Stage 9 - Docker Security
Docker security starts with a realistic assumption: containers are isolated, but they are not magic sandboxes. They share the host kernel, so reducing privileges matters.
Security model
Running as root inside a container is common, but risky. If the application is compromised, the attacker receives more power inside the container. A Dockerfile should create or use a non-root user after package installation and file preparation.
trusted base image
minimal packages
non-root user
scan image
inject secrets at runtime
Users, scanners, and secrets
Image scanning checks known vulnerabilities in OS packages and libraries. It is not a proof of safety. It is an early warning system that catches known CVEs before deployment.
Secrets should arrive at runtime, not during image build. If a Dockerfile copies .env or a private key, deleting it later does not necessarily remove it from image history. Environment variables are convenient, but highly sensitive values need a controlled secret mechanism in the target platform.
Least privilege in practice
Least privilege means the process receives only the permissions it needs. In Docker, this starts with not running the application as root unless there is a clear reason. It also includes limiting Linux capabilities, avoiding unnecessary mounts, and not exposing the Docker socket to ordinary application containers.
The Docker socket is especially dangerous. A container with access to it can often control Docker on the host. For a beginner, the rule is simple: do not mount the Docker socket unless you deeply understand the consequence and the container is meant to manage Docker.
File ownership must match the runtime user. Switching to a non-root user without preparing permissions can break application startup. Security and operability have to be designed together.
Scanning is not the whole story
Vulnerability scanning finds known problems in packages and libraries. It does not know whether your application exposes an admin endpoint, logs tokens, or uses secrets incorrectly.
Treat scan results as one input. Fix critical and high issues, understand whether the vulnerable package is actually present in the runtime path, and rebuild images regularly from updated base images.
Security also depends on process: who can push images, who can approve base image updates, and where secrets are stored. Docker gives tools, but the workflow decides whether they are used well.
Where security controls apply
Docker security controls apply on the Docker host that runs the container. A non-root user, read-only filesystem, limited capabilities, and mounted secrets all affect the container process on that host. They do not automatically protect every other machine where the same source code exists.
Image scanning can run locally, in CI, or in a registry. The strongest workflow scans images before they are deployed. Scanning only on a developer laptop is useful for learning, but CI or registry scanning makes the check part of the team process.
Secrets also depend on the environment. Local development may use a .env file with fake values. Production should use the platform secret mechanism, because real secrets should not live in image layers, Git history, or casual local files.
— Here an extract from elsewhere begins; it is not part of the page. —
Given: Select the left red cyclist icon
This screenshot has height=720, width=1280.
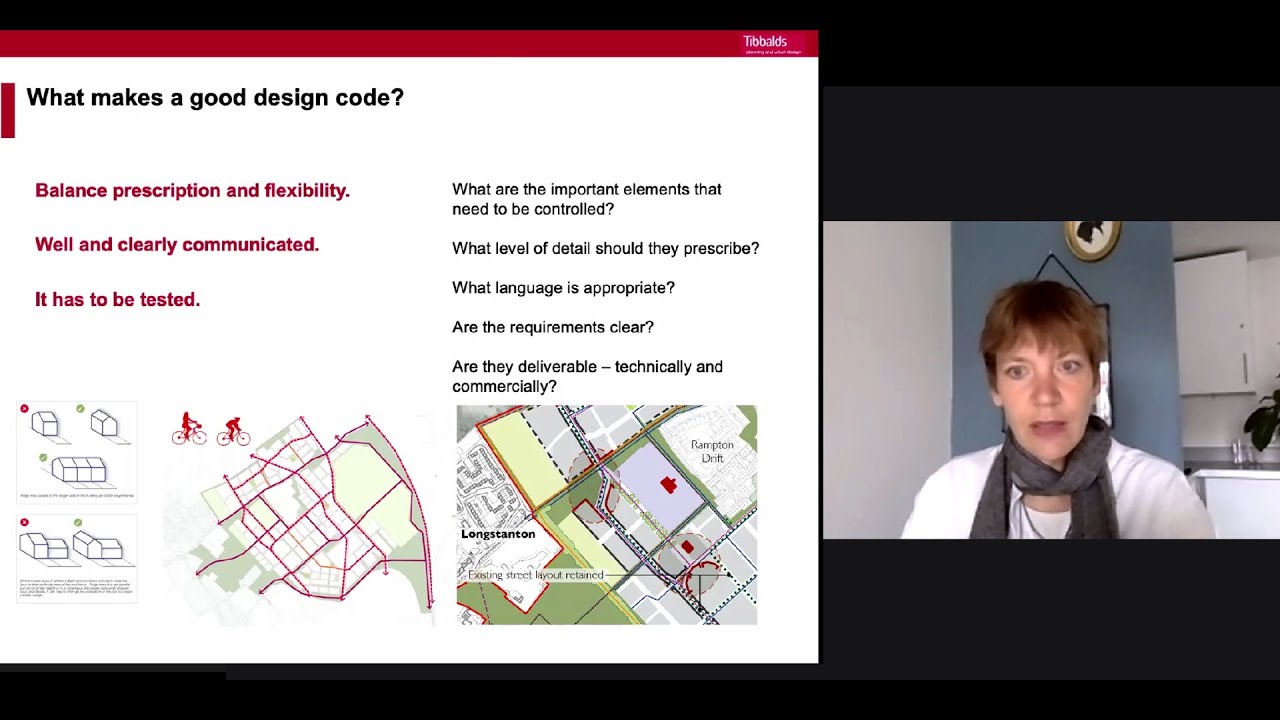Looking at the screenshot, I should (x=190, y=428).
Commands to run and inspect
Run these commands in a terminal on the machine where Docker is installed. For local learning, that is your laptop terminal. For a VPS, first connect to the server with SSH, then run the commands there. Do not paste commands blindly: run one command, inspect what changed, then run the next one.
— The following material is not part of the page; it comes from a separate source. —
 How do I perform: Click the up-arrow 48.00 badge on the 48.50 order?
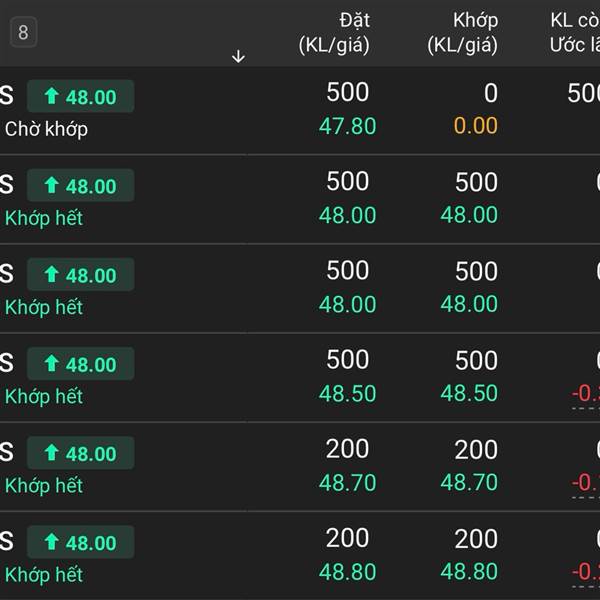[x=80, y=364]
docker run --user 10001:10001 app:prod
docker history app:prod
docker scout cves app:prod
docker inspect app:prod
Reference table
| Topic | What it means | Practical consequence |
|---|---|---|
| Non-root user | Lower runtime privileges | Reduces damage after compromise |
| Scanner | Known vulnerability check | Finds CVEs, not design flaws |
| Secret injection | Values supplied at runtime | Avoids secrets in image layers |
Risk reduction rule
Do not ask whether a container is “secure” in general. Ask what it can do if compromised. Can it write important files? Does it run as root? Does it contain secrets? Does it include unnecessary tools?
Security improves when every answer becomes smaller: fewer packages, fewer privileges, fewer secrets in the image, and fewer exposed capabilities.
Checkpoint
Continue when you can explain why non-root users, vulnerability scanning, and runtime secret injection solve different parts of the security problem.
Practical security exercise
Inspect an image before trusting it. Check which user the process runs as, whether the history contains suspicious copied files, and whether the base image is larger than necessary. Then run a vulnerability scan. The scan is useful, but it is only one signal; it cannot tell you whether your secrets handling or runtime privileges are designed well.
Short takeaway
Main security orientation: reduce the attack surface before the container starts. Fewer packages, fewer privileges, fewer secrets in image history, and fewer exposed capabilities create a more understandable runtime environment.